*What you are asked to do*
From the first line of the records down to the one that holds "Task: Click into", transcribe each line exactly and add nothing.

*Provided records*
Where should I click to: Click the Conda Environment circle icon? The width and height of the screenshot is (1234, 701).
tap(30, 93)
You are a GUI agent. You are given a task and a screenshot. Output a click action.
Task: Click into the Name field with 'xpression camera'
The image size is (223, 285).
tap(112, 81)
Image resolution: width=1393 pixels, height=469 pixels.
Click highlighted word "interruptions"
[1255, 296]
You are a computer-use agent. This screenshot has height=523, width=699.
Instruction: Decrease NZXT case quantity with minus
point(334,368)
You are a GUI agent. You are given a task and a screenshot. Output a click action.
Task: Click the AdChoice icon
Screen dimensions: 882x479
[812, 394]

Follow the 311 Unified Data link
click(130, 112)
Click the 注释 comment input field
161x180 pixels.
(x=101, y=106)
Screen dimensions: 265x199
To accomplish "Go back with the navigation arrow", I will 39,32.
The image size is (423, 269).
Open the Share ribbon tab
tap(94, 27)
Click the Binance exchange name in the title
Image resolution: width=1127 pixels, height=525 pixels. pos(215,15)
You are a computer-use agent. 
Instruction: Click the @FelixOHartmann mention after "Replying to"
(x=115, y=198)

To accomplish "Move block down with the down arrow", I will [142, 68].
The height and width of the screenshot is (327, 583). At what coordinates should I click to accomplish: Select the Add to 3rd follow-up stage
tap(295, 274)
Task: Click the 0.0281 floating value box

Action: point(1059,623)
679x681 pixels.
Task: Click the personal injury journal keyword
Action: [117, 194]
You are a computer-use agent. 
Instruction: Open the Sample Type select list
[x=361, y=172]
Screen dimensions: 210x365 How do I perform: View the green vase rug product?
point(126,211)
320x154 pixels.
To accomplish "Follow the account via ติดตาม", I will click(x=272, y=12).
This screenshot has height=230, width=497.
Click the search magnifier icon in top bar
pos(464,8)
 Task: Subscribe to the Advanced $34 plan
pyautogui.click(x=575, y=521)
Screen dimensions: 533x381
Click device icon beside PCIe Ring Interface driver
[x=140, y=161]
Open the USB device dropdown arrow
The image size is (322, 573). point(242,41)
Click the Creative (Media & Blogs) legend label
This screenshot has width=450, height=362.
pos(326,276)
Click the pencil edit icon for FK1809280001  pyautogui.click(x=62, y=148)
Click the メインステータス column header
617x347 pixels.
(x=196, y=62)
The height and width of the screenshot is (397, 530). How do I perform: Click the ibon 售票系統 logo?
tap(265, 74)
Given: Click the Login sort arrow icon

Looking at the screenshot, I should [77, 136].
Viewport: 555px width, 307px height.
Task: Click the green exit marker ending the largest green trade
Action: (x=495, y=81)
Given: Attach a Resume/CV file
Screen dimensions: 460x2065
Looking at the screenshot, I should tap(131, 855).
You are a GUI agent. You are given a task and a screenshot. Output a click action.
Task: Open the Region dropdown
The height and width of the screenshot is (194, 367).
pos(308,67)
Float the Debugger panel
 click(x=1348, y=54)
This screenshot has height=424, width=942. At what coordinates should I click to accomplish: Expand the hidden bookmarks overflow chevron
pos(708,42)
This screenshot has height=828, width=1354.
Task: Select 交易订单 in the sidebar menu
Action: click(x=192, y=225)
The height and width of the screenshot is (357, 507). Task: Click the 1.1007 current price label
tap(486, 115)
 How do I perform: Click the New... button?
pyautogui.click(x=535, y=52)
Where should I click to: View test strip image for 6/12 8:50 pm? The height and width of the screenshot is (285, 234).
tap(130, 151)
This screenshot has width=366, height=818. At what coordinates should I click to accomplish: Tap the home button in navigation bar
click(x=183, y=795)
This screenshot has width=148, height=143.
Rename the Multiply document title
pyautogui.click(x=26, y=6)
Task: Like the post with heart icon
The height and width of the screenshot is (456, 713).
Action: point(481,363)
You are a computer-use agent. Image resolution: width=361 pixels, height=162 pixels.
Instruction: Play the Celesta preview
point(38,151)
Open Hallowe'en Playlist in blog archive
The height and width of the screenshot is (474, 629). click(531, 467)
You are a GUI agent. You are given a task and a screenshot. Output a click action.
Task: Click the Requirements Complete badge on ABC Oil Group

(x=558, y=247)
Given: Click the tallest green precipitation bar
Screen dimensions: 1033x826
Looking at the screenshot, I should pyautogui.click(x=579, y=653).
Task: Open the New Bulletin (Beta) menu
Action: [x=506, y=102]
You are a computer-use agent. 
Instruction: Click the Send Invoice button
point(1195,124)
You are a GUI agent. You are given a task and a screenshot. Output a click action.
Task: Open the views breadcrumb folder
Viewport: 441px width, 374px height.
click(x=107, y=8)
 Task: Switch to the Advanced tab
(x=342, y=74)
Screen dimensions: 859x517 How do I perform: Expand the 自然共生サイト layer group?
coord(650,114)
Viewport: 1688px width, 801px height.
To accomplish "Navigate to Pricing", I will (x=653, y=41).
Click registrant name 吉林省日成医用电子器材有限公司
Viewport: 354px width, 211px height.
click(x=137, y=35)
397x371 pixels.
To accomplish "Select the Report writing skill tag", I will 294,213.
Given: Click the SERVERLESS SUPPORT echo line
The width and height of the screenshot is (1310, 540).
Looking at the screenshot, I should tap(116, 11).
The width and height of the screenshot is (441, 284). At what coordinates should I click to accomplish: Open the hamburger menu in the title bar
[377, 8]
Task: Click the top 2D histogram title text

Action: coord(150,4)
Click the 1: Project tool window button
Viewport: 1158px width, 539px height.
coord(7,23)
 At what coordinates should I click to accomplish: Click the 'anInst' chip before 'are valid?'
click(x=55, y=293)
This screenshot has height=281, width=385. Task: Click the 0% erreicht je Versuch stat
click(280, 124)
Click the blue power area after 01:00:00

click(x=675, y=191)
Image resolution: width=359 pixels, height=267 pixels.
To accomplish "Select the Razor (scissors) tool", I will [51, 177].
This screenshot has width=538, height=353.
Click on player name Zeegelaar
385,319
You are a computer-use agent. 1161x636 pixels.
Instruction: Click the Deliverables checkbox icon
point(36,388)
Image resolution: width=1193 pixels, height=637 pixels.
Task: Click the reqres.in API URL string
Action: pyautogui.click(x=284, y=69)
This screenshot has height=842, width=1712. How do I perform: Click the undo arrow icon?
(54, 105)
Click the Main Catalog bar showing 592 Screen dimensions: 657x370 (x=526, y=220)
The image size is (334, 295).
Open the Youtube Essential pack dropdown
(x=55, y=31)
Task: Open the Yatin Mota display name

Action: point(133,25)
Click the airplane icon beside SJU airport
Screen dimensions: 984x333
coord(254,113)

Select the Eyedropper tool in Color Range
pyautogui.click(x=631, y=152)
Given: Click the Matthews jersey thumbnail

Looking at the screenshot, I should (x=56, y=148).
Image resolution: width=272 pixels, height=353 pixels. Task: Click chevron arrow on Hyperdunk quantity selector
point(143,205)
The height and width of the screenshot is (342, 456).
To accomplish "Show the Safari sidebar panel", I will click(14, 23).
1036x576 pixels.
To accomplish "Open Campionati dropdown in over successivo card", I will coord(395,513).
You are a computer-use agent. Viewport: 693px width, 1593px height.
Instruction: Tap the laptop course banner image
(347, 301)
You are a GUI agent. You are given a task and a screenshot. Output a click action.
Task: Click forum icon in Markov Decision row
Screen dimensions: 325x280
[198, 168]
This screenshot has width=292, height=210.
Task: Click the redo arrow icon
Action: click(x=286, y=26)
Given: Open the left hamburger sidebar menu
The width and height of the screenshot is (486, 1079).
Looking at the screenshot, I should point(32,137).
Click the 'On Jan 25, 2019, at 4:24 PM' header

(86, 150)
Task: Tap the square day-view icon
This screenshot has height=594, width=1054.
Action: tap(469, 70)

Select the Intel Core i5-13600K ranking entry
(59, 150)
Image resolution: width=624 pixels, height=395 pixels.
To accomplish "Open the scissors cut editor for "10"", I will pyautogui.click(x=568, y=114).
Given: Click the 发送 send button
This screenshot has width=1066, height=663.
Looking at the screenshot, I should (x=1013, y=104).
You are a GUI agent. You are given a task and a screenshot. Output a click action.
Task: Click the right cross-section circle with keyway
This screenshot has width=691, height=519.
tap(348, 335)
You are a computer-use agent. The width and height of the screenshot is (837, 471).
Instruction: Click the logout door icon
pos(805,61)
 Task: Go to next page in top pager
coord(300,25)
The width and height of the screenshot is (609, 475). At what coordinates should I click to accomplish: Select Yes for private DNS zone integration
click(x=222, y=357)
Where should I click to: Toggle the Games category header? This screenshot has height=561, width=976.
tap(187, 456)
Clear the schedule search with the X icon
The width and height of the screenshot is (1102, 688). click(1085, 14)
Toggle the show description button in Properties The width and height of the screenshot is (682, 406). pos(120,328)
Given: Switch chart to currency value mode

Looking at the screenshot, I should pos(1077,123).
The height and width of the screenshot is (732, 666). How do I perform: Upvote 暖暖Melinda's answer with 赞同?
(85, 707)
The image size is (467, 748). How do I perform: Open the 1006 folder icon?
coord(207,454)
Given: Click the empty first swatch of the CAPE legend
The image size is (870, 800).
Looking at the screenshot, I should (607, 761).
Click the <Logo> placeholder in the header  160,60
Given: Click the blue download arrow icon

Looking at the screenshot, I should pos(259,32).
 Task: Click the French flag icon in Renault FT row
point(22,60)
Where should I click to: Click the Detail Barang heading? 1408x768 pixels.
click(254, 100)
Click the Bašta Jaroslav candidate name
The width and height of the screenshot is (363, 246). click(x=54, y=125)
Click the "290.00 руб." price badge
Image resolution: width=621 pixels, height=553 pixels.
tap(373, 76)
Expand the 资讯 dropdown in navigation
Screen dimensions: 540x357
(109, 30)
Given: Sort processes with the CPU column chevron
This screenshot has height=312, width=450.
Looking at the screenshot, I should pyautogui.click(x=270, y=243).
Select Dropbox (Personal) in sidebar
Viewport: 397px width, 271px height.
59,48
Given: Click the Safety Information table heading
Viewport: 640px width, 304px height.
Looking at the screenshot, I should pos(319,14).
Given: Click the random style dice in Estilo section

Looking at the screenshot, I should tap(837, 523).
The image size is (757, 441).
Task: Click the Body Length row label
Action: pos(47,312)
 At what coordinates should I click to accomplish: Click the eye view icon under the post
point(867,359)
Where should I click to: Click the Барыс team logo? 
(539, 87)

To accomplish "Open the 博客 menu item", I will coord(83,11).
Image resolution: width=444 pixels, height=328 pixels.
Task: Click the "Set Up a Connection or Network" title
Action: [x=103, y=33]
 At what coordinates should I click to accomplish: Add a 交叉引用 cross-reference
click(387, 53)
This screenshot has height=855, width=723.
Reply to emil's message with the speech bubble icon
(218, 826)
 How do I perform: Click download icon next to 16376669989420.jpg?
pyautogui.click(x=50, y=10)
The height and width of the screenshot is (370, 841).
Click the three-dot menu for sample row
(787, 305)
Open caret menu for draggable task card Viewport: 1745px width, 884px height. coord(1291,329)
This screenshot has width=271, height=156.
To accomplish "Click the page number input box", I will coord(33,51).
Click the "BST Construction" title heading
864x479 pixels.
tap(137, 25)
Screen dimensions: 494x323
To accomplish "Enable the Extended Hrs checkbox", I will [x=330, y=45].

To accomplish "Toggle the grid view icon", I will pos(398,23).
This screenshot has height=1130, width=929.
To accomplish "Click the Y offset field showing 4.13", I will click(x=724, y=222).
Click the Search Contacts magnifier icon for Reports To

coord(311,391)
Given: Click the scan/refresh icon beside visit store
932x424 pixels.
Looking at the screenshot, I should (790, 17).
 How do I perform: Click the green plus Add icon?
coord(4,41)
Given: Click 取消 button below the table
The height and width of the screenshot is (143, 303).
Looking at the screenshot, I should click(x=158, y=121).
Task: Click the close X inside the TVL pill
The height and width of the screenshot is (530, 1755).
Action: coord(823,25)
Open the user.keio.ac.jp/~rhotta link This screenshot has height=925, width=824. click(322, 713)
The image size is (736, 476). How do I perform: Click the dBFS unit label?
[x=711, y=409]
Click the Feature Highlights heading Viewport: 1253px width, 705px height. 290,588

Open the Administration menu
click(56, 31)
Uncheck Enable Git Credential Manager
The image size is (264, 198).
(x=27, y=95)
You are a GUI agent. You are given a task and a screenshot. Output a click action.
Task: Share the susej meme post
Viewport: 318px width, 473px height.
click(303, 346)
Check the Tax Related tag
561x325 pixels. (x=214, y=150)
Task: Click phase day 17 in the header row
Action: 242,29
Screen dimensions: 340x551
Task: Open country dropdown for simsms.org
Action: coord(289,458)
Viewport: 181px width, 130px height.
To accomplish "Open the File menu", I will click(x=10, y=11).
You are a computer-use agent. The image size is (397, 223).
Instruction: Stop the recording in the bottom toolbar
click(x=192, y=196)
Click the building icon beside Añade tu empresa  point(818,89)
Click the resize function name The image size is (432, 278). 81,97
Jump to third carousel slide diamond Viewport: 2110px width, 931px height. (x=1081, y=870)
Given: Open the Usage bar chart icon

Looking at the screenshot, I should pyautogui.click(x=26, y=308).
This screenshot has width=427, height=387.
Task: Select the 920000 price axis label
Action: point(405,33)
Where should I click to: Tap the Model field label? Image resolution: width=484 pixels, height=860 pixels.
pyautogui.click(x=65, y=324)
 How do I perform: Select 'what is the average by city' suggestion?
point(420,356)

*Result of this exercise*
Where should I click to: Click the Conda Environment circle icon? The width and height of the screenshot is (1234, 701).
tap(30, 93)
You are a GUI agent. You are given a task and a screenshot. Output a click action.
Task: Click into the Name field with 'xpression camera'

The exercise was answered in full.